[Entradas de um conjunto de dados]
::::
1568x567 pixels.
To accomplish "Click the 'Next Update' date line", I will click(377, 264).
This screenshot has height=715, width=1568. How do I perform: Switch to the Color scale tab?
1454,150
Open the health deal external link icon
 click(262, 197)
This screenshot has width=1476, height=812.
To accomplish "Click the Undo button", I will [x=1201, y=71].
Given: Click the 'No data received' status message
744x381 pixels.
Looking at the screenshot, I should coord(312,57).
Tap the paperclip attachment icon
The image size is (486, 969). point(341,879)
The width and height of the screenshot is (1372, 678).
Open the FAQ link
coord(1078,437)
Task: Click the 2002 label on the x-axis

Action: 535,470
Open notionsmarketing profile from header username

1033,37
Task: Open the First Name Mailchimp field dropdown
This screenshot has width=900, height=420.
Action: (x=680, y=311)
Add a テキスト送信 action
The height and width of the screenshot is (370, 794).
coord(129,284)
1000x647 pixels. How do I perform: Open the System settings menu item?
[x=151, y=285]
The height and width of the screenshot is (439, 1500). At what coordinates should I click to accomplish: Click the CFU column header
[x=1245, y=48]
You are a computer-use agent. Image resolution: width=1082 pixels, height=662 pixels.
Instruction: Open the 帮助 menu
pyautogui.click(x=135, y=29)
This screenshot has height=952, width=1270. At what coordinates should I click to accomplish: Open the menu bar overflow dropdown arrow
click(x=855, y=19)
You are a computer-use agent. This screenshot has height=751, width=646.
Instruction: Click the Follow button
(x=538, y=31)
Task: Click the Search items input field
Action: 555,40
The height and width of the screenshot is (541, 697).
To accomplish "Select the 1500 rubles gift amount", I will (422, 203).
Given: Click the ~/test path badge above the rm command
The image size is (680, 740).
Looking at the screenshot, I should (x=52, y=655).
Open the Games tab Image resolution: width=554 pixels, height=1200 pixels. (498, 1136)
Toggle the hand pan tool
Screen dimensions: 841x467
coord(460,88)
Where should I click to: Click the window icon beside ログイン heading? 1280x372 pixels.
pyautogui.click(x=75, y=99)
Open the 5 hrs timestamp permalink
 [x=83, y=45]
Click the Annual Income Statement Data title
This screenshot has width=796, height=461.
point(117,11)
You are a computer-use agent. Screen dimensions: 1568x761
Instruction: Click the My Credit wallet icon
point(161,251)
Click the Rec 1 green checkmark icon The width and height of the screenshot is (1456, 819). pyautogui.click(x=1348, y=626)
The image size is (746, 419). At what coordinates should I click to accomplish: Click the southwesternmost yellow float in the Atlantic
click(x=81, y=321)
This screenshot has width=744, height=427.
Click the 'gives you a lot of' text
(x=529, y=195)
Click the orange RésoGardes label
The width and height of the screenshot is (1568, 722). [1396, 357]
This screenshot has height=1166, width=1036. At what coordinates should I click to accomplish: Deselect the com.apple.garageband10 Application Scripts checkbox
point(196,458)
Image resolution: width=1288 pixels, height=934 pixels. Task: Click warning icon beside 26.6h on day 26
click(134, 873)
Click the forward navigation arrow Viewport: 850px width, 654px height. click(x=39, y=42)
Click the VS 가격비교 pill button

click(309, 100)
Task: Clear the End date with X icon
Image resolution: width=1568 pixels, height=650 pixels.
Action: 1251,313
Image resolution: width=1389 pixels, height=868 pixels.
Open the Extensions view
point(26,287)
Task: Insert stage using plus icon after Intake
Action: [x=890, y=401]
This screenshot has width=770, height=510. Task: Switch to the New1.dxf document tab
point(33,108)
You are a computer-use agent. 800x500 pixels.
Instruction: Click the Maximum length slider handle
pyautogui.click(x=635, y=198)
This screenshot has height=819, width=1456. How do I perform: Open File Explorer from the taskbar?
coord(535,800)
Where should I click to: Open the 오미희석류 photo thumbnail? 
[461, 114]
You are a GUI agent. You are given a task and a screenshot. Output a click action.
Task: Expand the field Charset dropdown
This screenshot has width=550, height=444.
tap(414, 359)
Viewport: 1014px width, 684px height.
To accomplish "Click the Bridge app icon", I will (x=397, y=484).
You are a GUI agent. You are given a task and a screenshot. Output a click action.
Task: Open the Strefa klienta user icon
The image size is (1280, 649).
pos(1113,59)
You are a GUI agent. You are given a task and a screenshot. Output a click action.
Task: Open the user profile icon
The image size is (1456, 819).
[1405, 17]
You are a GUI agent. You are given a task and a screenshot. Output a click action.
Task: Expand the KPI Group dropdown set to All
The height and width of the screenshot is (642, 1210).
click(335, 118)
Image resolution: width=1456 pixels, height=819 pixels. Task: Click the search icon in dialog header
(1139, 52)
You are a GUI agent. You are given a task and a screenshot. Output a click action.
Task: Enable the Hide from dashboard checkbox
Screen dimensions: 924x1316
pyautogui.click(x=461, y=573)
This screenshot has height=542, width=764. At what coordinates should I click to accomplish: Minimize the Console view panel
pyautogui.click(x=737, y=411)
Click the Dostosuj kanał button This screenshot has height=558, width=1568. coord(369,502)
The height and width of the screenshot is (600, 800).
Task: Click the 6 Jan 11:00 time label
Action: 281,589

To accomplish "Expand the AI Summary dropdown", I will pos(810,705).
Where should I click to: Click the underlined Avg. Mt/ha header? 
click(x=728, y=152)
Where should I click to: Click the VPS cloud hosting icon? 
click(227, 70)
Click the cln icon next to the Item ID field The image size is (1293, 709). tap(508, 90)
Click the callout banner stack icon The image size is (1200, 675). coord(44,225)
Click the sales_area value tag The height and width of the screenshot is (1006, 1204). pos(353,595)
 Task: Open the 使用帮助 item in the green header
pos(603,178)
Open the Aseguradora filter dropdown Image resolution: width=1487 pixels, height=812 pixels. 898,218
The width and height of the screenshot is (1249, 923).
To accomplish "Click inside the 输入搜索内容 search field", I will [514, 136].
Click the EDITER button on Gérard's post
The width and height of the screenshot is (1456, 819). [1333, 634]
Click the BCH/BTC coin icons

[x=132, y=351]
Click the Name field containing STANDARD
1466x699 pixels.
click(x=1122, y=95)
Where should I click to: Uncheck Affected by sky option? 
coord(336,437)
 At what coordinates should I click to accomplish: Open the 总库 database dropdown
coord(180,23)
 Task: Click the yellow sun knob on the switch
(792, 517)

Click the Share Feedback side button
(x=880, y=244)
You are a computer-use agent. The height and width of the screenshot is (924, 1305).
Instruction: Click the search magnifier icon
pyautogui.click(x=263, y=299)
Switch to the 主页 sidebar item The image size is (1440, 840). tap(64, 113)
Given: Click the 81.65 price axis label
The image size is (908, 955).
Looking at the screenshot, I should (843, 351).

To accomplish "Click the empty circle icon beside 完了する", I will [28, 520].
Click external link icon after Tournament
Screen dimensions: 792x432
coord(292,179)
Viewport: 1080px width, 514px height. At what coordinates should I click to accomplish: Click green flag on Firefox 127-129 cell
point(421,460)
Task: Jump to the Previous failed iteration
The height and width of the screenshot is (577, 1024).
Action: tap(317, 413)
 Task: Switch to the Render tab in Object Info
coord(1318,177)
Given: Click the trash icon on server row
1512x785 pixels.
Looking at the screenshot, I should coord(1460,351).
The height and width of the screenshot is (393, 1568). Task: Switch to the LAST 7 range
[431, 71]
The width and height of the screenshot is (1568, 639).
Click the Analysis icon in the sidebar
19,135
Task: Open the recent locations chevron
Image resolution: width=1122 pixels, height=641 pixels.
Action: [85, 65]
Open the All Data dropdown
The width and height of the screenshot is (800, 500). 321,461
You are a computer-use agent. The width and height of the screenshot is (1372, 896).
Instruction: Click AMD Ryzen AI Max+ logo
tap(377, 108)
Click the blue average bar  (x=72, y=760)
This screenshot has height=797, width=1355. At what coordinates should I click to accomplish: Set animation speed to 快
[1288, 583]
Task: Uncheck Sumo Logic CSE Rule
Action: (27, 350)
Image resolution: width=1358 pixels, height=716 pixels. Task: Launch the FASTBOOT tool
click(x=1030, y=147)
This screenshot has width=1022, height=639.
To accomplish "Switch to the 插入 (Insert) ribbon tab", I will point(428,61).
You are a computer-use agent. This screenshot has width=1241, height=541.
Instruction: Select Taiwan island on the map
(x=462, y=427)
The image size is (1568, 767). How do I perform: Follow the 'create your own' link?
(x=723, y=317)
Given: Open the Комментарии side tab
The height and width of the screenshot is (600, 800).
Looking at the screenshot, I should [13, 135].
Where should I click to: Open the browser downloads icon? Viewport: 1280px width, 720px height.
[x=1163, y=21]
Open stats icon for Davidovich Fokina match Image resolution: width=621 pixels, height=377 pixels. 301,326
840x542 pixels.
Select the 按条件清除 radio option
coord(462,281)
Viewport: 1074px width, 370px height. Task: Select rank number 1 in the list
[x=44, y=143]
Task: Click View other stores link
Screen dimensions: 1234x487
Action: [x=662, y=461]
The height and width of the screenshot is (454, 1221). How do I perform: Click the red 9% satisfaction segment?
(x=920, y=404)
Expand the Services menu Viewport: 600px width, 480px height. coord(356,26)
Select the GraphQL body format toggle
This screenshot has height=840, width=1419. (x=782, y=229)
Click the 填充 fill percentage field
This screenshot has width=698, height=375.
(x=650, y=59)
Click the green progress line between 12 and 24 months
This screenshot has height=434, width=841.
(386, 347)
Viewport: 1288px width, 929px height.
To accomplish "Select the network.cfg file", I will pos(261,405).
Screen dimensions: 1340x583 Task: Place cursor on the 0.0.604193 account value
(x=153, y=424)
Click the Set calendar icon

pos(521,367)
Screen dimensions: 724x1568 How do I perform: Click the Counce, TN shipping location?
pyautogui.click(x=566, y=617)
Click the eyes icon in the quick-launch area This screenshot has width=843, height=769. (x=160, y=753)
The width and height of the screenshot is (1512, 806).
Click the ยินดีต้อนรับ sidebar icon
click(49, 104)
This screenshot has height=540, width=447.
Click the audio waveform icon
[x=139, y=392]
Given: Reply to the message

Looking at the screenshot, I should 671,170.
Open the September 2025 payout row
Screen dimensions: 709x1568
::::
> _Objetivo_: Extraia da listagem acima todas as linhas em que aparece a palavra "pyautogui".

> _Solução completa_:
pyautogui.click(x=135, y=29)
pyautogui.click(x=75, y=99)
Click the Rec 1 green checkmark icon The width and height of the screenshot is (1456, 819). pyautogui.click(x=1348, y=626)
pyautogui.click(x=635, y=198)
pyautogui.click(x=461, y=573)
pyautogui.click(x=737, y=411)
pyautogui.click(x=263, y=299)
pyautogui.click(x=566, y=617)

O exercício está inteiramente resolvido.